Recensione: Symphony for a Misanthrope
Sesto album ufficiale in una carriera ormai quindicennale per i fratelli Gardner, che fino a oggi si può dire non abbiano ancora sbagliato un colpo. Né, a conti fatti, lo sbagliano con questo Symphony for a Misantrope: un lavoro curato e di tutto rispetto, che saprà certamente conquistare i fan del genere. Purtroppo però, al contrario di quel che forse qualcuno si attendeva, non si tratta di un capolavoro. Due anni dopo il convincente Impossibile Figures, i Magellan si presentano infatti in grande forma, forti del carisma derivante dall’esperienza, tuttavia proprio là dove ci si attendeva la stoccata decisiva, ecco, si vede un colpo sì preciso ma prevedibile, incapace di incidere abbastanza a fondo. Ma andiamo con ordine.
La confezione è quella giusta per presentare un prodotto raffinato e di classe, con una copertina evocativa e in qualche modo inquietante, forse anche insolita, così come il titolo, per un album prog. La tracklist profuma di anni settanta, e preannuncia fin da subito quale menu ci sarà servito fra breve: sette tracce, di cui una lunga suite centrale che si propone come piatto forte, un paio di episodi più brevi perfetti per il ruolo di strumentali, quattro canzoni di durata intermedia (dai quattro agli otto minuti) a completare l’opera.
Cominciamo senza esitazioni proprio dalla portata principale, quella Cranium Reef Suite che col suo titolo inconsueto e i suoi diciotto primi di lunghezza attira inevitabilmente l’attenzione. La traccia si divide in tre parti: un’introduzione strumentale di buona fattura, in cui non si può non apprezzare la perfetta intesa tra chitarra e tastiere, qui predominanti, che va a sfociare in un piacevole pezzo prog rock – la parte centrale – in linea con lo stile della band. Fluido cambio di marcia e ha inizio la terza e ultima parte: le chitarre sembrano incattivirsi, ma le consuete tastiere, insieme a linee vocali particolarmente ispirate, smorzano decisamente i toni e riportano in auge sonorità più ariose e corali. Fino a qui tutto bene. Ma allora dove sta il problema? Il problema sta nel fatto che, sì, il brano è curato e intrigante, tuttavia intorno al quattordicesimo minuto sembra aver già detto tutto quel che aveva da dire, né basta un azzeccato solo di Wayne nella chiusura strumentale per mantenere viva l’attenzione. Anche se non per questo si può per questo arrivare a negare che la song sia complessivamente riuscita, se non fosse stato per una conclusione eccessivamente prolissa il bilancio finale avrebbe potuto essere ben diverso.

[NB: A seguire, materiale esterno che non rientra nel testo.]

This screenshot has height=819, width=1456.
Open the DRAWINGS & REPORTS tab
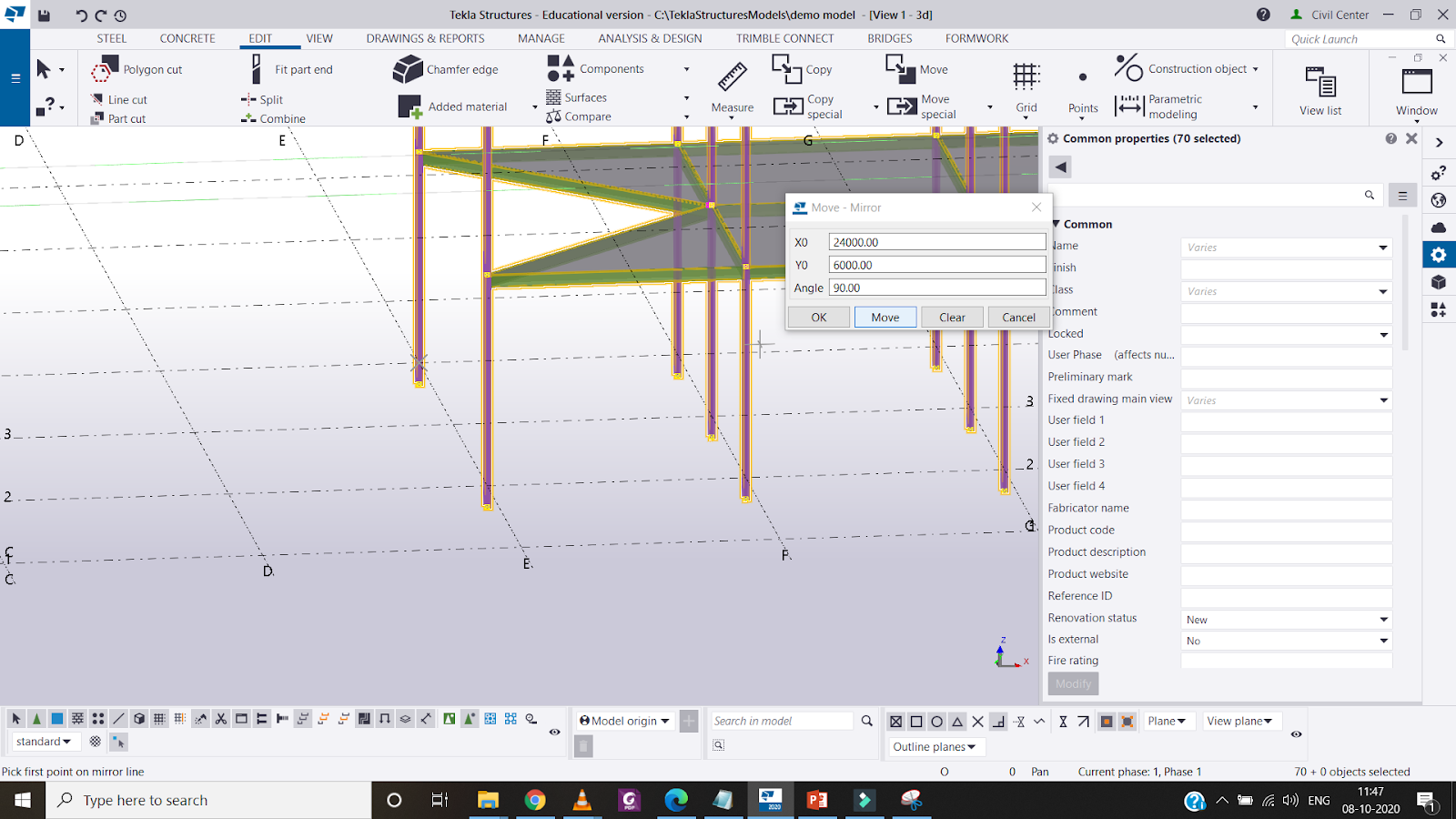pyautogui.click(x=425, y=38)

Peccato davvero.
E il resto dell’album? Sul resto dell’album, sia chiaro, non si può assolutamente sorvolare. Le due strumentali sono veramente interessanti: la lunga intro Symphonette, in cui la parte del leone è interpretata dai mirabili intrecci di tastiere squisitamente sinfoniche e orchestrali, è una di quelle che non si lasciano saltare, mentre l’eloquente Pianissimo Intermission si rivela un pezzo più accademico – e i Magellan non sono nuovi a intermezzi di questo tipo – ma non per questo meno gradevole.

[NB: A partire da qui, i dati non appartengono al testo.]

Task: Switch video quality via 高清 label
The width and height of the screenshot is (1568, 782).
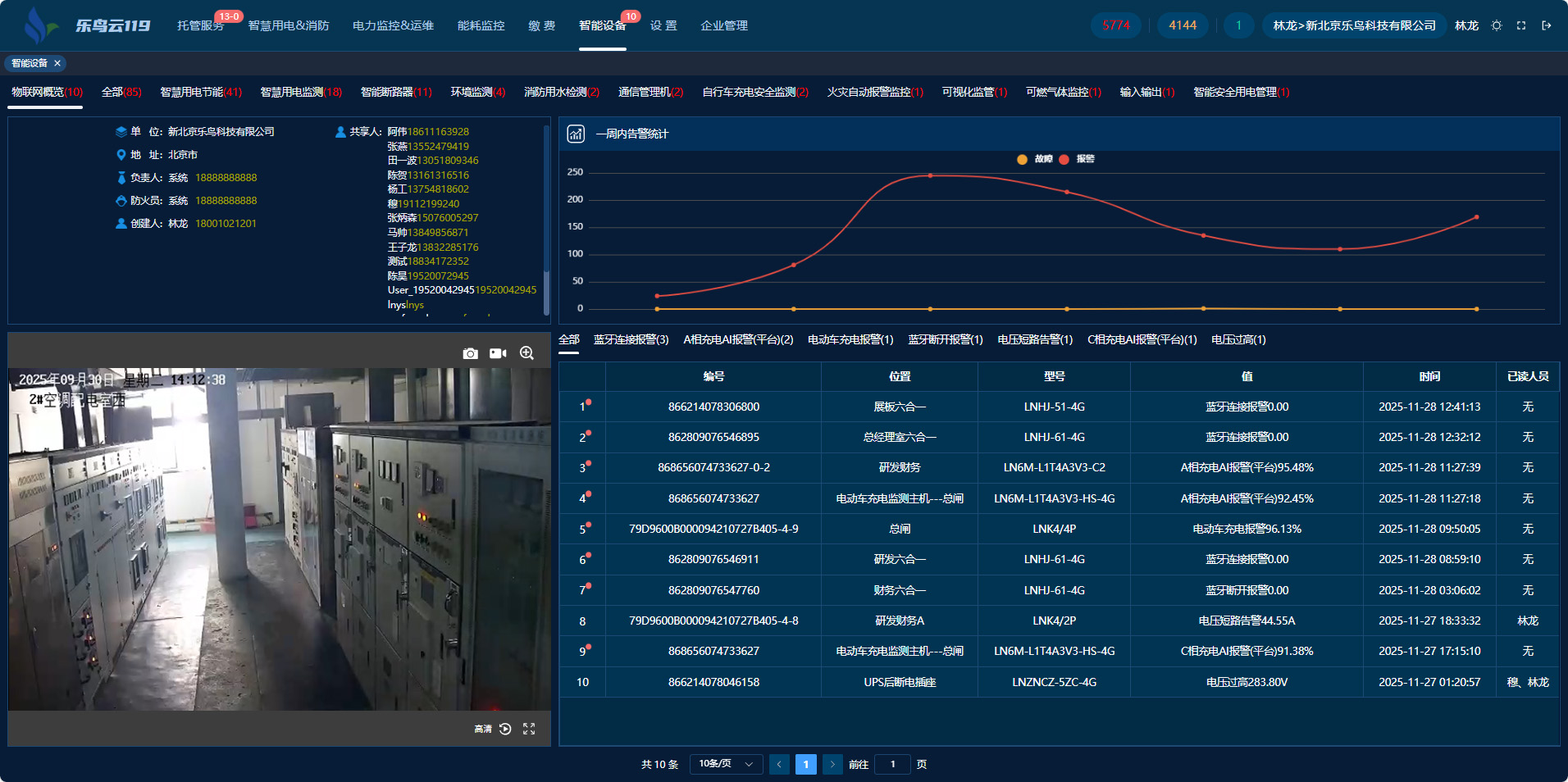Action: pos(482,729)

I momenti migliori poi si collocano poi nella prima parte del disco: la classe cristallina di Why Water Weeds? è una prova del talento dei due affiatatissimi fratelli che qui, grazie ai continui e repentini cambi di tempo e di atmosfera, danno prova di saper unire melodie avvolgenti a quella dinamica varietà invano anelata nella suite. Segue un brano semplicemente incantevole: tacciono le percussioni, Wayne imbraccia l’acustica e accompagna magistralmente Trent, ancora una volta diviso tra tastiere e voce. Ne esce Wisdom, un piccolo capolavoro acustico, garbato (e forte è il contrasto con il provocatorio testo) e dal feeling grandioso, che tocca nel refrain uno dei momenti più alti di tutto l’album.
Spiace doverlo dire, ma c’è anche una nota stonata. Risponde al nome di Doctor Connector, unico brano non all’altezza del nome della band. Qui i filtri vocali soffocano voce ed emozioni, mentre l’insistita ricerca di sonorità moderniste, peraltro del tutto fuori luogo nel contesto di un album come questo, si risolve sostanzialmente in un buco nell’acqua. Per fortuna ci pensa la raffinatezza di Every Bullet Needs Blood, di nuovo in linea con gli standard stilistici e qualitativi del marchio Magellan, a garantire un’uscita di scena adeguata.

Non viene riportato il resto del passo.